Quand la détresse hurle pour être déterrée

Tania NEUMAN-OVA, Miss Patchouli, M.E.O., 2019, 154 p., 15 €

Avec Miss Patchouli, Tania Neuman-Ova nous plonge dans l’univers de Lilou, la quarantaine, qui tente de mener sa barque avec son mari Richard et ses filles. L’aînée, née d’une précédente union, vit avec son père à Paris, tandis que les deux cadettes, Alana (14 ans) et Kayla (13 ans) habitent avec leurs parents. L’histoire d’une famille recomposée classique, me direz-vous ? Oui, mais rien n’est simple face à une adolescente (Alana) en pleine rébellion qui multiplie les provocations et les insultes vis-à-vis de ses parents.

Richard est un père aimant qui compose souvent pour ménager les trois femmes de sa vie. De son côté, Lilou a beau avoir un look baba cool et les idées larges, elle commence à être à bout face aux violences de sa fille. Narratrice à la première personne, elle alterne les fragments de vie quotidienne avec sa famille et des retours dans le passé où elle relate sa jeunesse chaotique parsemée de nombreux voyages et de petits boulots improbables. Avec son passé de globe-trotteuse et de touche à tout, on pourrait penser qu’elle a le coffre pour gérer la crise d’adolescence d’une fille en furie, mais il n’en est rien. Lilou s’interroge sur le comportement de sa progéniture, se demande ce qu’elle a pu lui transmettre pour qu’elle se révolte avec une telle véhémence.

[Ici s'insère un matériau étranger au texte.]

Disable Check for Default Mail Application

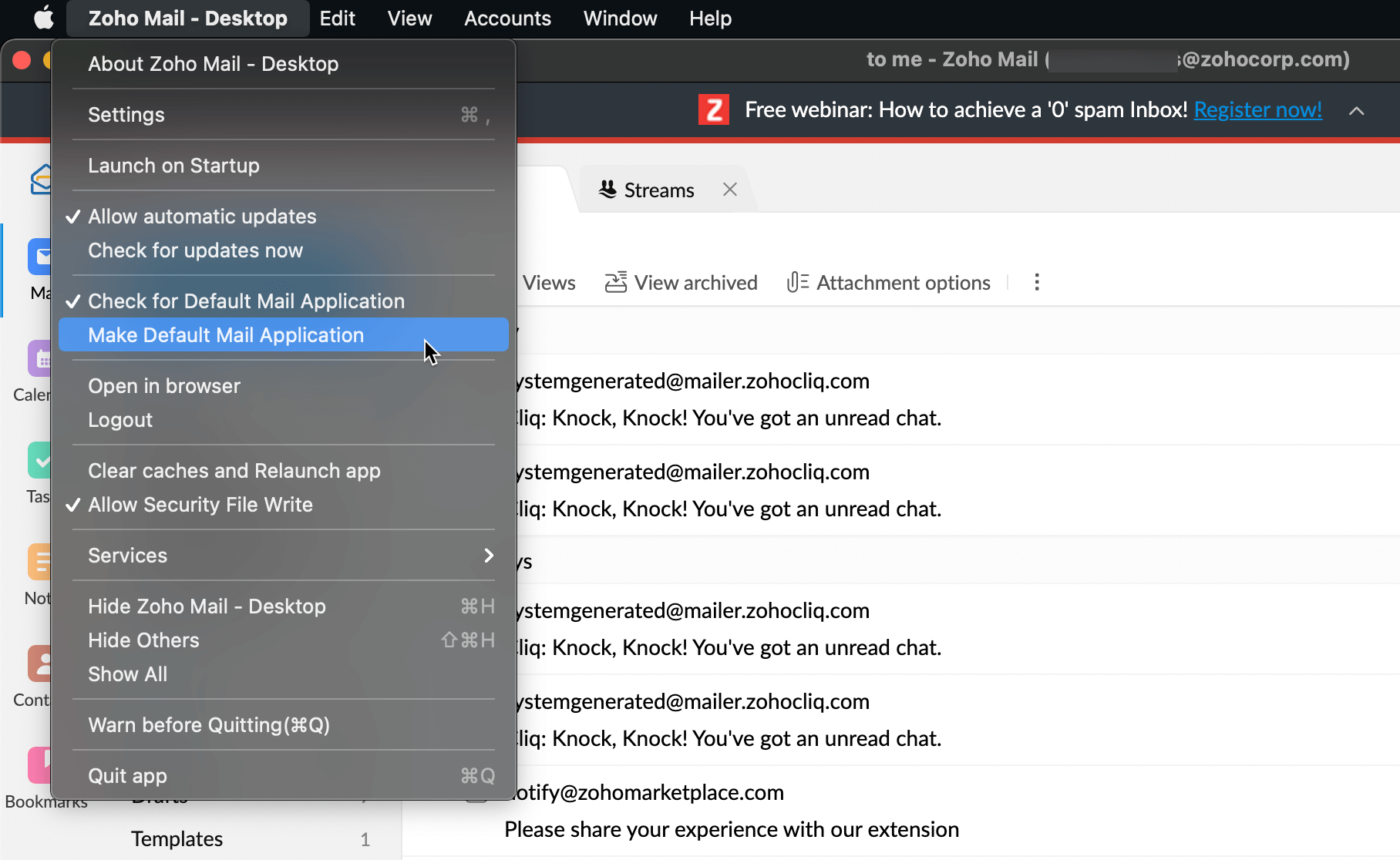coord(246,301)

Au fur et à mesure que nous avançons dans le récit, nous découvrons qu’Alana a été à plusieurs reprises victime de harcèlement (par son institutrice, d’autres élèves de son établissement, des jeunes participant à un camp avec elle). À chaque fois, Lilou l’a changée d’école pour la protéger, mais la violence de la jeune fille ne s’est pas calmée, que du contraire. À bout de nerfs, Lilou se met à surveiller les comptes Facebook et Messenger de sa fille jusqu’à découvrir qu’Alana s’apprête à entrer dans un gang. Le point de non-retour est arrivé : une discussion s’impose avec l’ado rebelle, mais celle-ci révèle un secret qui va bouleverser ses parents…

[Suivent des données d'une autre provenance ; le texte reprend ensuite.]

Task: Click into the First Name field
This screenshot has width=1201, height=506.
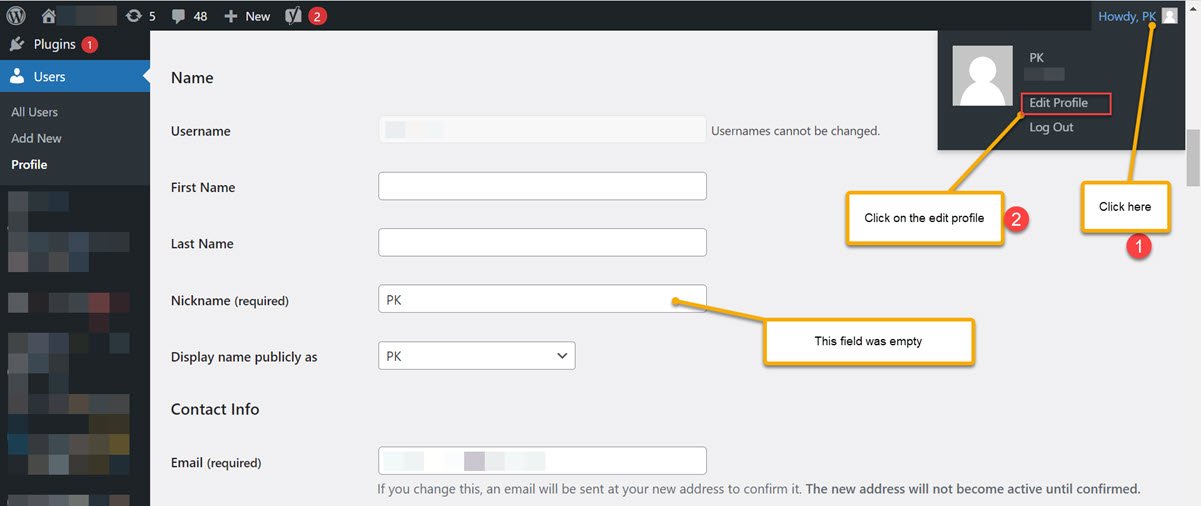Action: pos(542,186)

Mais comment a-t-elle pu garder le silence sept longs mois ? Comment Richard et moi n’avons-nous rien remarqué ? Une bombe vient d’exploser au sein de la famille et chacun y réagit à sa façon. Richard déborde de haine, du désir de vengeance. Il culpabilise de n’avoir pas su protéger sa fille. Il a perdu le goût pour un métier qui le passionnait et néglige presque ses chantiers. Kayla se renferme encore davantage et devient agressive à la moindre remarque, à la maison et à l’école. […] Quant à moi, j’ai cessé toute activité pour rester avec Alana vingt-quatre heures sur vingt-quatre. Je lui ai momentanément interdit l’école. Je vais sans doute aussi perdre mon nouvel emploi, peu importe, mon unique préoccupation est ma fille. 

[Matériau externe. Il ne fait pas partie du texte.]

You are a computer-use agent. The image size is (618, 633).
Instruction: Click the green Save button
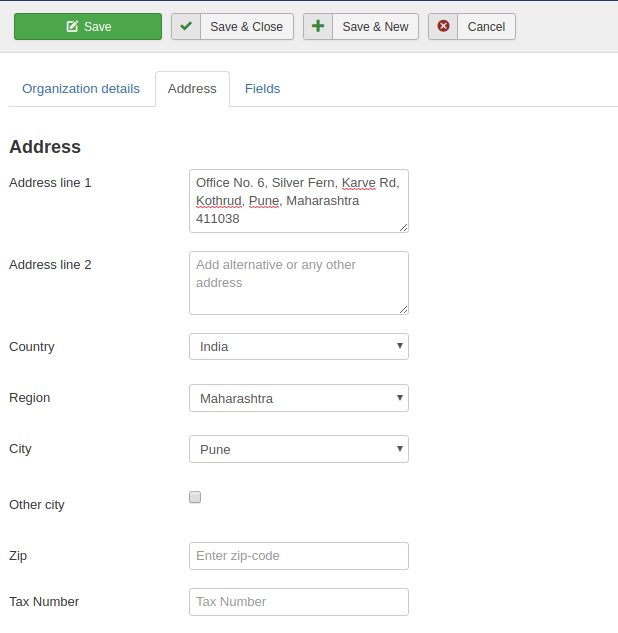coord(88,27)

L’auteure nous donne à lire à travers des dialogues durs et explosifs la complexité de la communication entre les parents et leur ado en pleine crise. On palpe la détresse d’Alana qui cherche à s’exprimer en détruisant tout sur son passage, mais on sent aussi les doutes de Lilou, sa culpabilité permanente, son besoin de préserver sa famille, son épuisement face à sa fille qui la rend responsable de tout (« Je n’en peux plus. Si, en apparence, je semble gérer, je ne vis plus, je survis, entre Alana et son agressivité permanente, Richard qui risque de devenir incontrôlable et Kayla dont la maturité à treize ans n’a rien de naturel »).

Ironie du sort : c’est souvent aux personnes qui nous aiment le plus et qui ne nous abandonneront jamais que l’on s’attaque le plus (« Face à cette tragédie, mes disputes avec Alana devraient paraître dérisoires. Elles m’usent pourtant à petit feu. Je n’ai pas perdu physiquement ma fille, mais le cocktail de méchanceté, menaces et insultes me l’ont fait perdre sur un autre plan. »). La systémique familiale est complexe, parsemée de zones d’ombre, et nous en avons un bel exemple ici.

À la fin du récit, la narratrice nous confie qu’écrire cette histoire lui permet de se connaître et d’apprendre à lâcher prise par rapport à sa volonté de contrôler ses filles pour les protéger. On regrettera toutefois, dans ce premier roman, des descriptions qui amenuisent la tension dramatique et une certaine complaisance à parler de soi.